* Exercise description:
I'd like the entries reproduced exactly, with all pictures omitted.

-- Opening Marker --

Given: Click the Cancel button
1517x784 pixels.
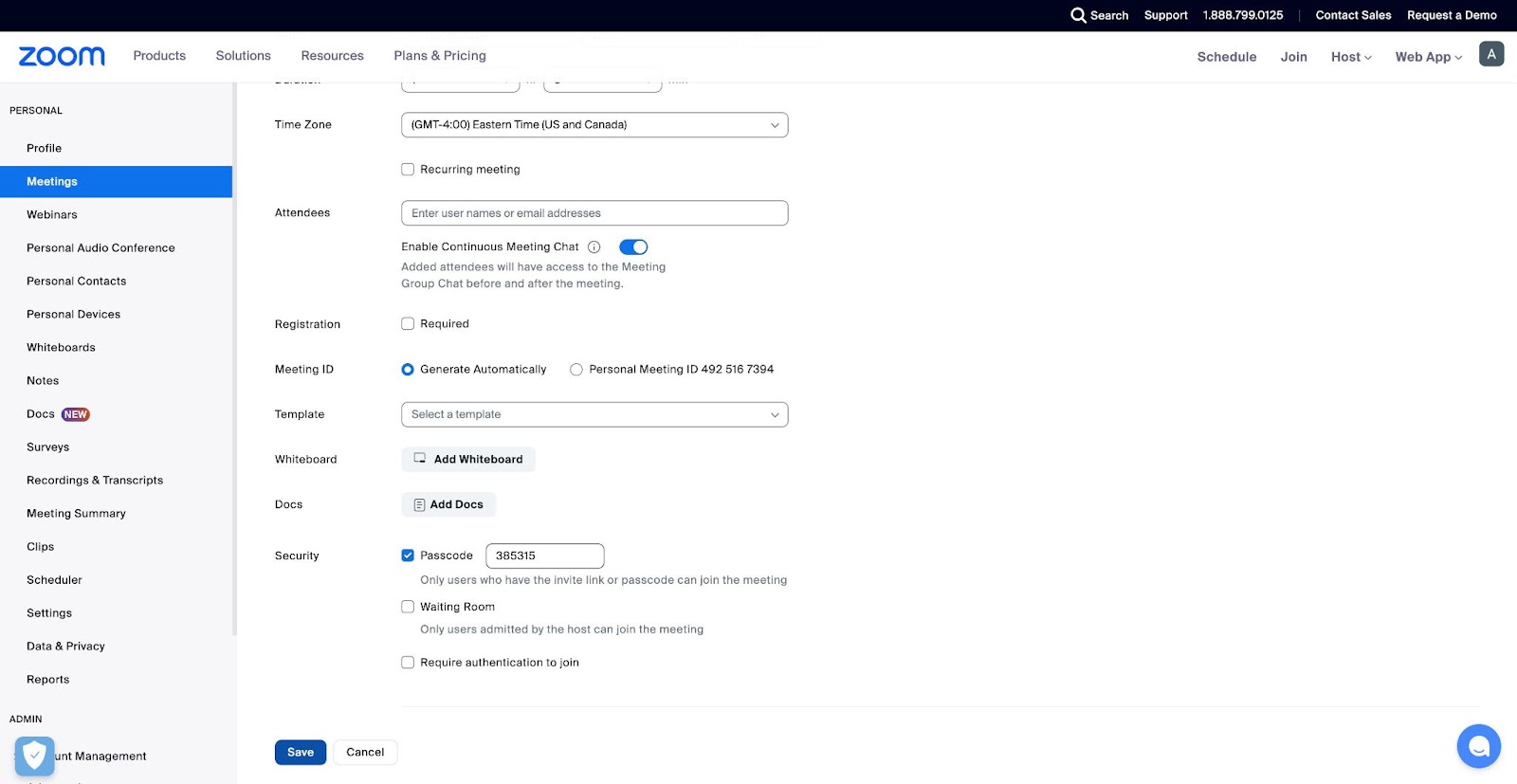Looking at the screenshot, I should [365, 753].
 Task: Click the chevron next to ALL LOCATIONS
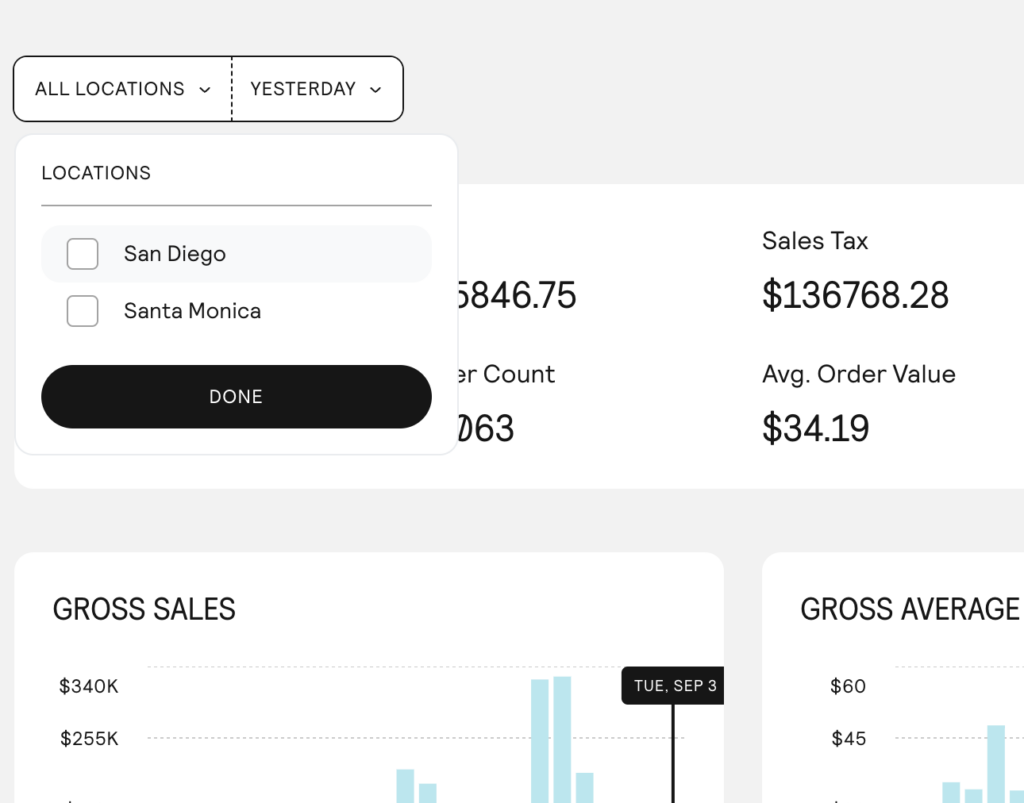(205, 90)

-- Closing Marker --

* Answer below:
Given: Click the Cancel button
1517x784 pixels.
Looking at the screenshot, I should [365, 753].
 Task: Click the chevron next to ALL LOCATIONS
(205, 90)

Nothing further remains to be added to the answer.